Last year, Miramax released one of its all-time worst butcher jobs, Stephen Chow's "Shaolin Soccer," three years late, with about 30 minutes of footage removed and the rest sloppily dubbed into English. Most Americans would never know that this curiosity had, at one time, been Hong Kong's highest grossing film.

Now for Chow's follow-up -- which, incidentally, broke "Shaolin Soccer's" box office record -- Sony Pictures Classics has stepped in to give it a proper release. The hugely enjoyable "Kung Fu Hustle" races across the screen in a colorful collage of various styles, from classic kung fu films to silent comedies to Tex Avery and Chuck Jones cartoons.

Set in a dilapidated apartment complex called Pig Sty Alley outside a stylized 1930s Shanghai, the action centers around a small time crook (Chow) who tries to swindle money from the locals by claiming to be a member of the sinister but oh-so-dapper Axe Gang. Two problems arise: these locals aren't so easily fooled and the real Axe Gang turns up, none too pleased about the ruse.

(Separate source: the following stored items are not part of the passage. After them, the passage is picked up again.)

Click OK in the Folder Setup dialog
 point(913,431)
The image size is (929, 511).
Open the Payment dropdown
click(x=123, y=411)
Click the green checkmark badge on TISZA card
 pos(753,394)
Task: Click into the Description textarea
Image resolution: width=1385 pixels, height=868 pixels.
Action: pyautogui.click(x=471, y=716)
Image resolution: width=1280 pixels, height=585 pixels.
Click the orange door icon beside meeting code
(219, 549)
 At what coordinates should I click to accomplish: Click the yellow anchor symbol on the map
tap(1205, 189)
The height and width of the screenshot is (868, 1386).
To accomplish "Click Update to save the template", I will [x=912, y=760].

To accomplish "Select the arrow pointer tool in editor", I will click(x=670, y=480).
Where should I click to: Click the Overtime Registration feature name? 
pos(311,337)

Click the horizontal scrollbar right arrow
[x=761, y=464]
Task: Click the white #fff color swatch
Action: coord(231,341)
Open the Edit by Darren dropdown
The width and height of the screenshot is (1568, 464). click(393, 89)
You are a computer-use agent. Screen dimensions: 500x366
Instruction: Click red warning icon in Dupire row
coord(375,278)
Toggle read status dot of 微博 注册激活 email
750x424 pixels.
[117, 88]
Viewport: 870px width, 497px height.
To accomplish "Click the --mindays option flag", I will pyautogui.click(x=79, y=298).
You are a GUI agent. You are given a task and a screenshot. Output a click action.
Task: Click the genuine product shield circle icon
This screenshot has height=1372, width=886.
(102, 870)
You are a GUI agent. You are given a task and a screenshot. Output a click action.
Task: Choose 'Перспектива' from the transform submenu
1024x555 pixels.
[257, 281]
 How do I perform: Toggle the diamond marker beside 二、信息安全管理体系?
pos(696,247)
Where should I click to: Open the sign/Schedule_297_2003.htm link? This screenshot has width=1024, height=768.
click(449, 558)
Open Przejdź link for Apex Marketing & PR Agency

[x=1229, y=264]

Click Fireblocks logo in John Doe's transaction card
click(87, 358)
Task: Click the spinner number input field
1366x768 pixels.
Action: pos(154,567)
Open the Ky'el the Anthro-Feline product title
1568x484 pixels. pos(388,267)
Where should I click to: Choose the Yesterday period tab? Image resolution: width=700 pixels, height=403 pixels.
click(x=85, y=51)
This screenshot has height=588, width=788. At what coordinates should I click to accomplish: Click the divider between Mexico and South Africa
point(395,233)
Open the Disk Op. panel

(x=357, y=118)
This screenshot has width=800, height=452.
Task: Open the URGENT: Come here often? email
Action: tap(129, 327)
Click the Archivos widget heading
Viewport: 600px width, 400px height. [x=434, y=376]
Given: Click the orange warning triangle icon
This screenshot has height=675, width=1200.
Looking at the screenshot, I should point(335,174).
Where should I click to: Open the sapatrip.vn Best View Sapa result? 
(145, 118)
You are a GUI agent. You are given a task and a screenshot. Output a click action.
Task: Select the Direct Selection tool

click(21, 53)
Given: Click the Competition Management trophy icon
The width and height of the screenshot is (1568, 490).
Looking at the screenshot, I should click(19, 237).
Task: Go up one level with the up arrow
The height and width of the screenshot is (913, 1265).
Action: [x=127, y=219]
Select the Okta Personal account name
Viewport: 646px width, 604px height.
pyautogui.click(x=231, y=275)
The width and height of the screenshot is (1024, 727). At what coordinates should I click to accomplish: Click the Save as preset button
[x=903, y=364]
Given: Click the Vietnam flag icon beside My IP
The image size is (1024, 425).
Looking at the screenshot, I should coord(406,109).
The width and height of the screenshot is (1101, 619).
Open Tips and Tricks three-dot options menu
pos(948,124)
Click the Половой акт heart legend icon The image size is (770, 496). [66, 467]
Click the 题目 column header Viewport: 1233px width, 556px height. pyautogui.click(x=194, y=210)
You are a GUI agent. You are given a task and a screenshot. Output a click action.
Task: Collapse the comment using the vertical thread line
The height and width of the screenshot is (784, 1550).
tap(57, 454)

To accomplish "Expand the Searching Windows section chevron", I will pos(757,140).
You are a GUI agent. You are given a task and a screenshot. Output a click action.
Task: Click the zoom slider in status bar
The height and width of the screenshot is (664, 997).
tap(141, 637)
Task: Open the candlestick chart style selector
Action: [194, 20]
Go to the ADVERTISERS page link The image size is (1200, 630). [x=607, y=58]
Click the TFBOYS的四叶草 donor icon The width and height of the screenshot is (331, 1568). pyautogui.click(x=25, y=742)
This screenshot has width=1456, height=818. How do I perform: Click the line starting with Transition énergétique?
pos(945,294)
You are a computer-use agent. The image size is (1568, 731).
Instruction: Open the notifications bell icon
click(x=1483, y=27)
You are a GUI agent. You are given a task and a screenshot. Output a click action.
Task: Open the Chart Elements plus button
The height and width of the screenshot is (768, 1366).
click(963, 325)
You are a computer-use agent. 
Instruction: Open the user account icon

But amusing as it is, this plot is merely an framework upon which Chow hangs an uproarious array of increasingly elaborate fight scenes. Each time a "master" is defeated, an even more powerful one emerges from the sidelines. When we reach our final showdown, it feels like the most extraordinary match ever waged. Each blow sends sprays of rubble flying into the wind. Chow cleverly incorporates comically cheap CGI effects into his fights so that combatants can be blasted miles into the sky, or appear to run like Wile E. Coyote or leap like a frog.

As an actor, Chow emotes very little and lacks the explosive presence of a Jackie Chan or a Jet Li, but his directorial skill more than makes up for it. He gets a terrific, especially animated performance from Yuen Qiu as a chain smoking, curler-wearing landlady who turns out to be yet another kung-fu master.

And the icing on the cake: Two Hong Kong legends, Yuen Wo Ping and Sammo Hung, served as action choreographers, helping place "Kung Fu Hustle" in the pantheon of great martial arts comedies.